The Shibboleth V2 IdP and SP software have reached End of Life and are no longer supported. This documentation is available for historical purposes only. See the IDP v4 and SP v3 wiki spaces for current documentation on the supported versions.

NativeSPISAPI

Owned by Scott Cantor
Last updated: Dec 07, 2012Version comment
2 min read

The <ISAPI> element provides a piece of functionality missing from IIS, namely the ability to obtain canonical scheme, host, and port information about an incoming request.

You'll need to restart IIS after changing this particular set of options.

This is essential for enforcing request-specific access policy from outside the IIS core engine (which filters like Shibboleth's have to do). It's also necessary to enable proper generation of redirects when running virtualized servers on internal ports.

Apache handles this with the ServerName and UseCanonicalName commands, and Sun/iPlanet servers have an extensible configuration file, but IIS is broken and does not support this capability. IIS will only report scheme, host, and port values based on what the client supplies in its request. This is impossible to trust and cannot be used to look up settings.

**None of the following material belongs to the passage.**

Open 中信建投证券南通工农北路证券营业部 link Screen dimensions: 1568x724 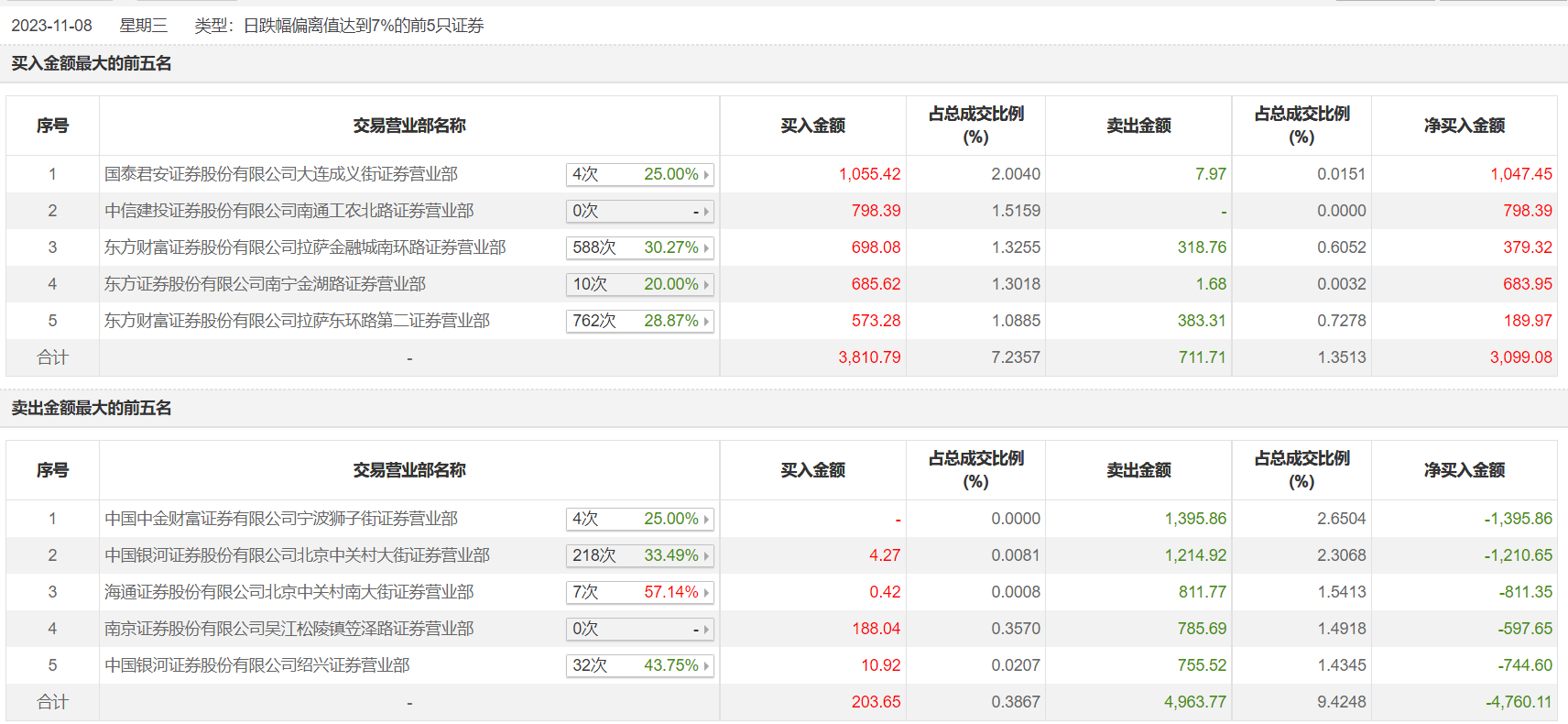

<ISAPI normalizeRequest="true">
    <Site id="1" name="www.example.org">
        <Alias>web.example.org</Alias>
    </Site>
    <Site id="1534573457" scheme="https" name="virtual.example.org" port="443">
</ISAPI>

The first element defines a default IIS web site with an Instance ID of "1" that runs on the standard ports. It also authorizes clients to access the site with an alias, and allows the alias to be used when redirects are generated.

Note that content rules specified for the primary hostname will NOT apply when requests with the alias are made. Using an alias requires that you duplicate any request map settings for each host you want to allow.

The second example element is a virtual web site running behind an SSL accelerator that translates SSL requests to non-SSL requests. The scheme and port attributes override the physical settings with logical values seen by the client.

Attributes

  • normalizeRequest(boolean) (defaults to true)
    • Equivalent to Apache's UseCanonicalName option, it determines whether the client's request determines the "effective" scheme, hostname, and port of the request, or whether the enclosing <ISAPI> element's mappings do. Should be left true in most cases or security holes can result.
  • safeHeaderNames (boolean) (defaults to false) (Version 2.2 and Above)
    • Causes all non-alphanumeric characters to be automatically removed from the names of all SP-controlled headers.

Child Elements

  • <Site>
    • Specifies a mapping from IIS site instance ID to logical, normalized request details. Every web site protected by the Shibboleth ISAPI filter MUSTbe listed or the filter will ignore requests to that web site.
      • id(string)
        • The IIS instance ID of the web site to protect. Listed in the IIS web site summary on newer versions, can be dumped by an ASP script on older versions.
      • name(string)
        • Canonical hostname of the web site.
      • scheme(string)
        • Logical scheme of the web site (typically set to "https" when SSL acceleration is involved)
      • port(integer)
        • Logical port for requests to a non-SSL physical port.
      • sslport(integer)
        • Logical port for requests to an SSL-enabled physical port.
      • <Alias>
        • Rarely-used child element that allows a web site to be accessed by alternate names without causing redirects to rewrite the hostname into the primary name. This requires that you duplicate any request map settings for each host you want to allow.